Researcher stays out of Facebook vs. Google clash

By Lauren Crucitt

n the continuing power struggle between Facebook and Google, a public relations firm hired by Facebook asked an IU researcher to get involved.

The news organization, The Daily Beast, revealed earlier this month that Facebook secretly hired a public relations firm to plant stories criticizing media giant Google.

One of Google’s most recent features is called Social Circle, an optional search engine that pulls publicly available information from social networks such as Facebook to allow users to see results that were posted by their friends about that topic.

“Google’s basic concern is trying to identify web sites, and perhaps other things, that people find interesting. Their traditional approach has been to have programs read the text and links of a website,” computer science professor Paul Purdom said. “Facebook is getting a lot of data based on people checking `Like,’ and Google has decided that such data could help improve their ratings of web sites.

“Since they don’t have any easy massive access to Facebook’s data, they want to get their own data. Facebook does not want this to happen.”

Computer science associate professor  Minaxi Gupta provided further insight, explaining the situation from the companies’ points of view.

“The problem is that Google and Facebook in particular have complementary views of knowledge about their users’ behavior,” Gupta said. “While Facebook knows where they fit in the social graph of 600 million Facebook users, Google knows where a large fraction of the 2 billion Internet users go. They both want to know what the other party knows, and since a merge is unlikely to work out in the near future, they are using technical means to get what the other party has.”

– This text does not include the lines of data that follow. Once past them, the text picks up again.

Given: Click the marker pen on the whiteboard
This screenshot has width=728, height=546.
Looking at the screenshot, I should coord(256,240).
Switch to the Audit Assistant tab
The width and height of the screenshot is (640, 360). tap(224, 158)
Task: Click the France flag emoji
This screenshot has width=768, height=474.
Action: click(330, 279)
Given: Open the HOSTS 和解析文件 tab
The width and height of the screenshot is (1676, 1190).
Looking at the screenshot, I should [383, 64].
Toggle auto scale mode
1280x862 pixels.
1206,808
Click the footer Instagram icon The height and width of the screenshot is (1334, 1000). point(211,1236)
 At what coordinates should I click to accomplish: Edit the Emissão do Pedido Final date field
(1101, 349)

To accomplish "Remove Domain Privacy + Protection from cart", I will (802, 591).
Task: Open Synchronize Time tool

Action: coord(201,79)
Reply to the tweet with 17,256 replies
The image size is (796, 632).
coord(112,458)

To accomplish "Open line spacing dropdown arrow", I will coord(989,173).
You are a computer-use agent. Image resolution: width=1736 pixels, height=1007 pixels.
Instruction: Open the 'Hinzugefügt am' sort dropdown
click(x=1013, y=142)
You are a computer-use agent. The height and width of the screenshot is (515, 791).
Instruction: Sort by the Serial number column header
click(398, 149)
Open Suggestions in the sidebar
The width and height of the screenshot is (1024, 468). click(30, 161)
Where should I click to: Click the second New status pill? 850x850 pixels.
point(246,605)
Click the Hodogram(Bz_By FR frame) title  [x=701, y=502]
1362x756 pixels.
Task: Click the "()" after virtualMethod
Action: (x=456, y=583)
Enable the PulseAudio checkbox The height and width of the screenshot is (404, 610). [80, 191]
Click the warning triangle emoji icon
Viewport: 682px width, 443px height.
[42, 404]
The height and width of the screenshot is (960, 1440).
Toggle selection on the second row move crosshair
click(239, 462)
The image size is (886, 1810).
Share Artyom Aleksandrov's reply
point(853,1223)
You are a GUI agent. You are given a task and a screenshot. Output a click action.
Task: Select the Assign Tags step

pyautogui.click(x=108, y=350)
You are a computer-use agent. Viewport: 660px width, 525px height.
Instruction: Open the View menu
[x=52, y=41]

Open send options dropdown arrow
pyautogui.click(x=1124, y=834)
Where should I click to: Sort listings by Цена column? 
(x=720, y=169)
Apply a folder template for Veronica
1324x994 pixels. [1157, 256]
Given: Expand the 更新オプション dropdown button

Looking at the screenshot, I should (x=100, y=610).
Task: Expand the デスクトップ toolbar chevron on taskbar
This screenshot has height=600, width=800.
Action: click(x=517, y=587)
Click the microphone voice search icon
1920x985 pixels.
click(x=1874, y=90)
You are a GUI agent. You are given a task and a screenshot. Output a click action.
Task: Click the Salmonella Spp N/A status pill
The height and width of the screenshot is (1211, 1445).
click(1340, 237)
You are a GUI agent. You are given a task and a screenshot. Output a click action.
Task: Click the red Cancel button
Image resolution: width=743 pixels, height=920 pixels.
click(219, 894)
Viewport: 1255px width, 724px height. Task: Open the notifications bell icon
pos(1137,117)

Concerned about possible privacy violations of Social Circle, Facebook hired public relations firm Burson-Marsteller to ask security experts to ghostwrite stories criticizing the search feature.

One of the experts contacted by Burson-Marsteller was Christopher Soghoian, a Ph.D candidate in the School of Informatics and Computing and a graduate fellow at the Center for Applied Cybersecurity Research.

Soghoian was unavailable for comment.

When Burson-Marsteller refused to reveal who it was working for, Soghoian publicized his email exchange with the firm and discussed the exchange through his Twitter account.

“Just pitched by PR firm wanting ghostwrite an anti-Google op-ed for me. I am quite capable of authoring my own anti-google stuff thank you,” his May 3 tweet read.
Burson-Martseller’s email even offered to assist Soghoian in the drafting of the op-ed.

In a New York Times article, Soghoian said he didn’t think the Social Circle feature is particularly problematic. Gupta disagreed and said she feels that Google’s Social Circle is an invasion of privacy.

“So is Facebook’s ‘Like’ button, which is not talked about as much,” she said.

Purdom agrees that both are an invasion of privacy.

“In a general sort of way, I expect all these services invade privacy somewhat,” he said.

The core problem, Gupta said, is the access to information.

“Facebook is upset because it may allow Google to know what it knows,” she said. “Just the same way, Google has a reason to be upset that Facebook is trying to learn what they know through the ‘Like’ button. It is all about advertising money.”

Gupta said the government provides a solution to the problem.

“We need better legislation that allows users to know what they are trading off when they get content for free,” Gupta said. “These companies have reasons to track users to maximize advertising dollars — they cannot offer new products otherwise. On the other hand, users who would rather pay for content than be tracked should have the means to do so.”

The controversy between Facebook and Google rages on and doesn’t appear to end anytime soon. Filippo Menczer, professor of computer science and informatics and associate director of the Center for Complex Networks and Systems Research, explained the larger picture.

“Social networks and social media are now the ground where we see the fastest progress in both research and products, so this is where the toughest competition is taking place among the large companies like Google, Microsoft, Yahoo!, Facebook and Twitter,” Menczer said. “The Burson story seems to be just one piece of
this picture.”

The battle, Gupta said, will continue until some legislation comes into effect.